[Document source]
------------------------
Maguli se lève et nous conduit dans sa serre. Elle nous montre le motoculteur « de la CPI », qui trône à l’entrée. La serre lui vient d’un autre programme, explique-t-elle, ainsi que les plants de roses et de tulipes. Sa maison, dit-elle, a été construite après les bombardements de 2008 grâce à des fonds du Conseil danois pour les réfugiés. Et la longère de la cour va être réparée par le projet Indigo. Tout en répondant à nos questions, Maguli signe un contrat avec une chargée de projet des Nations unies. Maguli nous fait aussi visiter un « musée de la guerre », qu’une voisine a aménagé. On lui demande ce qu’elle pense de l’enquête de la CPI. Elle se souvient du passage de la procureure Fatou Bensouda à Ergneti, « une dame avec des grosses lèvres, qui a parlé avec beaucoup de monde et qui nous donnait des informations ». Maguli rit. Elle en a vu d’autres. Ces gens-là viennent, repartent.
Priorité oubliée, les activités génératrices de revenu
Une critique entendue en Géorgie concernant le Fonds est de ne pas avoir assez ciblé les « activités génératrices de revenu ». Les traumas de la guerre sont lointains, et si nombre de frontaliers sont traumatisés par les kidnappings plus récents, l’immense majorité des 30.000 déplacés d’Ossétie du Sud peine à trouver une activité dont ils peuvent vivre. « Je ne dis pas que l’aide psycho-sociale n’est pas nécessaire, mais quand nous avons publié avec la société civile cette étude intitulée ‘10 ans après la guerre d’août’, notre recommandation prioritaire pour le Fonds était de s’intéresser aux difficultés économiques des victimes, et de mettre l’accent sur leur autonomisation. Si la CPI, en plus de ne pas rendre justice, ne s’occupe pas de cela, c’est un problème », déclare Tamar Oniani, directrice du programme droits de l’homme et vice-présidente de Gyla, l’association des jeunes avocats géorgiens.
------------------------
Entrées de données recueillies:

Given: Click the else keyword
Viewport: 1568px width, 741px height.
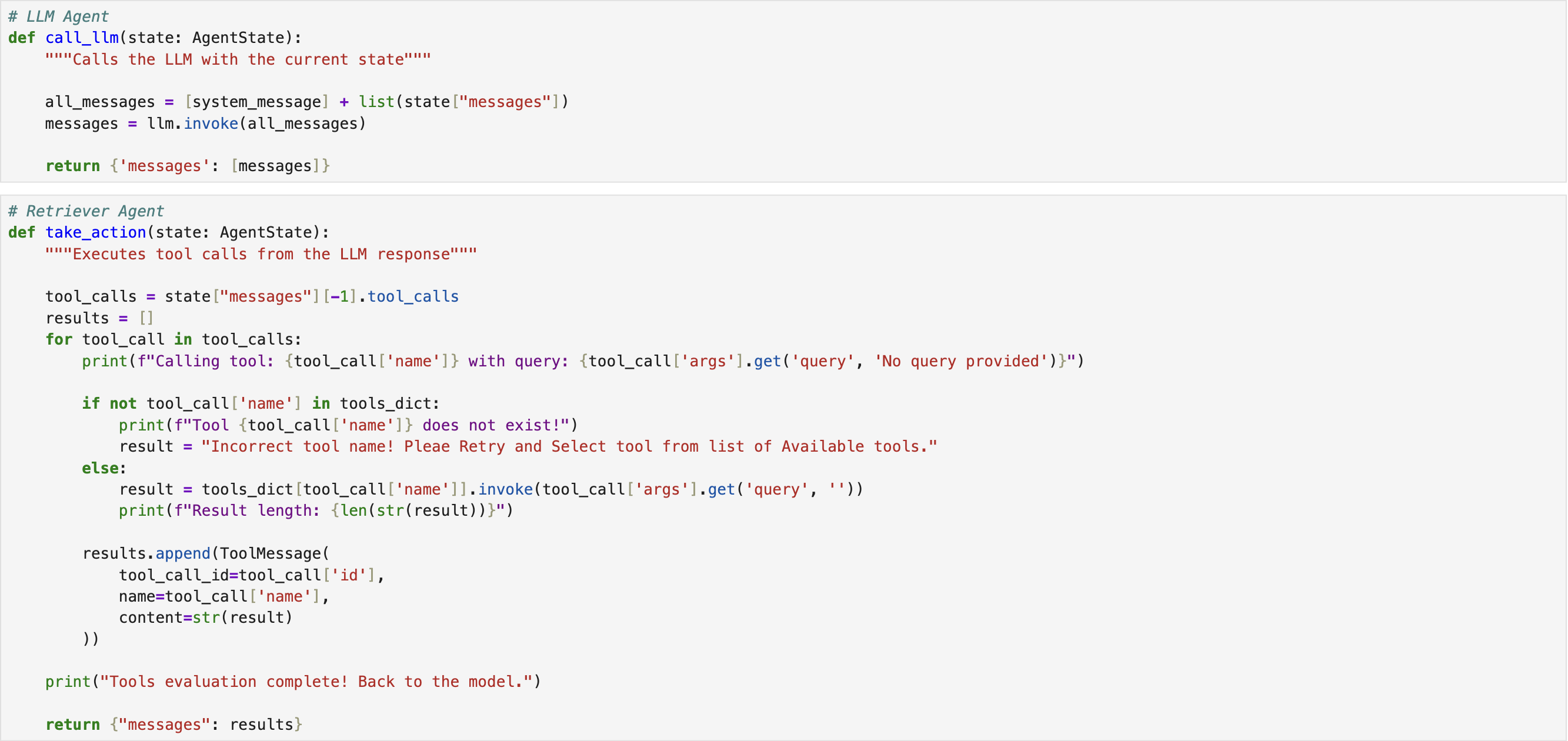Looking at the screenshot, I should (x=101, y=468).
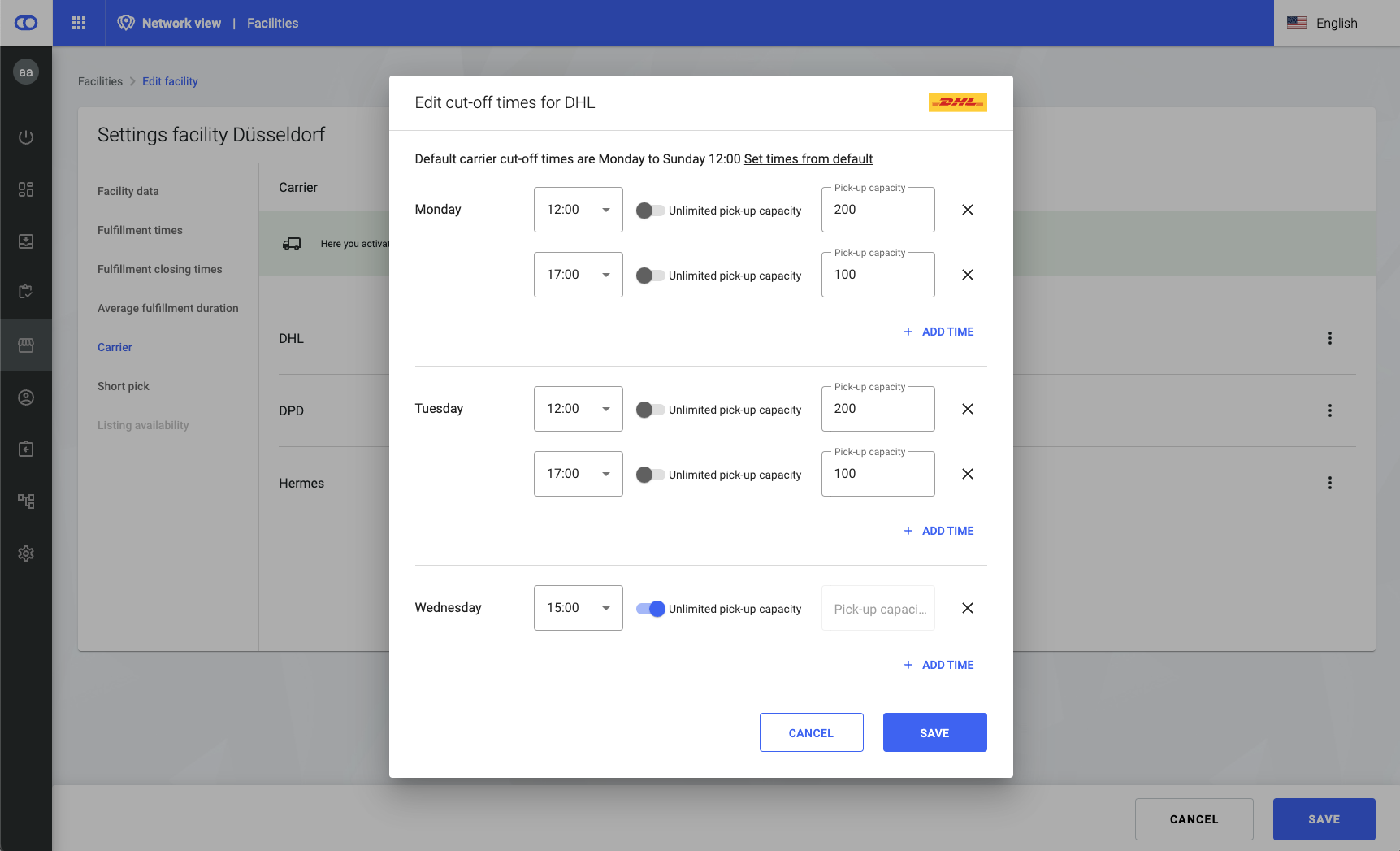Open Monday 17:00 time dropdown
The width and height of the screenshot is (1400, 851).
578,275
------------------------
Dans le document source, reprenez le passage allant de « Maguli se lève » jusqu'à « gens-là viennent, repartent. » inclus, en substituant « tracteur » à « motoculteur ».

Maguli se lève et nous conduit dans sa serre. Elle nous montre le tracteur « de la CPI », qui trône à l’entrée. La serre lui vient d’un autre programme, explique-t-elle, ainsi que les plants de roses et de tulipes. Sa maison, dit-elle, a été construite après les bombardements de 2008 grâce à des fonds du Conseil danois pour les réfugiés. Et la longère de la cour va être réparée par le projet Indigo. Tout en répondant à nos questions, Maguli signe un contrat avec une chargée de projet des Nations unies. Maguli nous fait aussi visiter un « musée de la guerre », qu’une voisine a aménagé. On lui demande ce qu’elle pense de l’enquête de la CPI. Elle se souvient du passage de la procureure Fatou Bensouda à Ergneti, « une dame avec des grosses lèvres, qui a parlé avec beaucoup de monde et qui nous donnait des informations ». Maguli rit. Elle en a vu d’autres. Ces gens-là viennent, repartent.